Relamorelin, a ghrelin receptor agonist, is being developed for diabetic gastroparesis.
Enoboparatide builds on parathyroid hormone biology, advancing treatment options for hypoparathyroidism.
SNP-ACTH (1–39) revives adrenocorticotropic hormone (ACTH) pharmacology for autoimmune renal diseases.
Survodutide expands the GLP-1/glucagon co-agonist concept into the realm of liver diseases, including metabolic dysfunction-associated steatohepatitis (MASH).
These examples highlight a few core themes in future hormone peptide drug development:
Multi-receptor engagement: Drugs like retatrutide and survodutide simultaneously target GLP-1, GIP, and glucagon receptors, aiming for synergistic metabolic outcomes such as weight loss and hepatic fat reduction.
Indication expansion beyond classical endocrinology: Hormone-inspired peptides are now being developed not only for diabetes and osteoporosis, but also for gastrointestinal disorders, neurodegeneration, rare autoimmune diseases, and liver fibrosis.
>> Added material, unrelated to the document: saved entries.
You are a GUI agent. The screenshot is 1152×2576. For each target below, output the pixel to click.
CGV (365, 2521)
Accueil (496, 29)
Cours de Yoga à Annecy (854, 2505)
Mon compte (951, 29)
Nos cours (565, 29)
Improved formulations for tolerability and compliance: Once-weekly or monthly injectables, as well as efforts in oral or transdermal delivery, are transforming the usability of peptide therapies.
Looking forward, several underutilized hormones may form the next wave of innovation. These include:
Neuropeptide Y (NPY) and PYY, both involved in appetite and energy balance;
Kisspeptin, a gatekeeper of reproductive hormone release;
Relaxin, with emerging evidence in cardiac and fibrotic diseases;
Motilin and neurotensin, with roles in GI motility and neuromodulation;
and Substance P or CRH, which could be leveraged in neuroinflammation and pain.
As peptide synthesis, stabilization, and delivery technologies continue to evolve, and with artificial intelligence accelerating peptide optimization, the human hormonal system remains one of the most clinically validated and underexploited sources for novel therapeutics. The success of semaglutide and tirzepatide is not the end of the hormone peptide story—but merely its beginning.